Sorg Mansion sold for $225,000

The mansion, located on South Main Street in the heart of the city’s historic district, was sold recently for $225,000 to Mark and Traci Barnett, who live in Baltimore, Md., according to the Butler County Auditor’s Office. Mark Barnett said he and his wife, who have purchased and renovated four homes, plan to invest another $400,000 to $500,000 to get the property “back to par,” he said.

The Barnetts plan to relocate to Middletown once the renovations are complete, and may turn the property into a bed-and-breakfast, said Mark Barnett, 56, a railroad engineer.

When asked whether he considers himself an investor, he laughed and said: “No. Crazy. Maybe.”

Rachel S. Lewitt, broker and owner of Finkelman Real Estate, which handled the property, called the sale of the mansion “a great day and another positive movement for the city of Middletown. It’s a complete win.”

Lewitt called the Sorg Mansion “a critical piece of Middletown’s history.”

She had been negotiating with the Barnetts for the last 18 months, she said. Mark Barnett said he saw the listing on the Internet and immediately was interested. He was impressed by the mansion’s exterior and the way the interior was preserved.

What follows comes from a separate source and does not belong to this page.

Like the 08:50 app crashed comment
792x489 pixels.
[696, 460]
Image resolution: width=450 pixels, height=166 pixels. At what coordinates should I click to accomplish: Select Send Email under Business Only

“They have done well to maintain the integrity of the property,” he said.

He said the roof immediately will be repaired, and the hope is to bring the property back to its original appearance, he said.

Jeffrey Diver, executive director of the Middletown Historical Society, said he was thrilled to learn the owners plan to preserve the “gorgeous building that has historical significance to the city.”

In September 2009, the property was listed for sale for $525,000, according to Middletown Journal archives.

The mansion has been home to dance and photo studios, a construction company and low-income apartments over the years, but more recently had become a haven for drug dealers and crime.

It was built in 1887 by Paul J. Sorg, one of Middletown’s first industrialist and first multi-millionaires, for $1 million.

The three-story, 12-bedroom, eight bathroom brick-and-stone Romanesque castle features 12-foot ceilings and fireplaces in every bedroom. There’s also a ballroom, formal dining room and library. Much of the original stained glass remains today, according to Lewitt.

The property has been in the Finkelman family since 1936, said Lewitt, the granddaughter of the late Harry A. Finkelman, who died in 2004.

She said her grandfather would be “really pleased” because the mansion has been sold to a couple with “good hearts and it’s in their hands now.”

Lewitt said she can’t count the number of hours she has spent over the years in the mansion. She was asked if she’s passionate about the property.

“Of course,” she said, dabbing at tears. “It’s a piece of artwork. Priceless beauty. We are so fortunate to have her in our city.”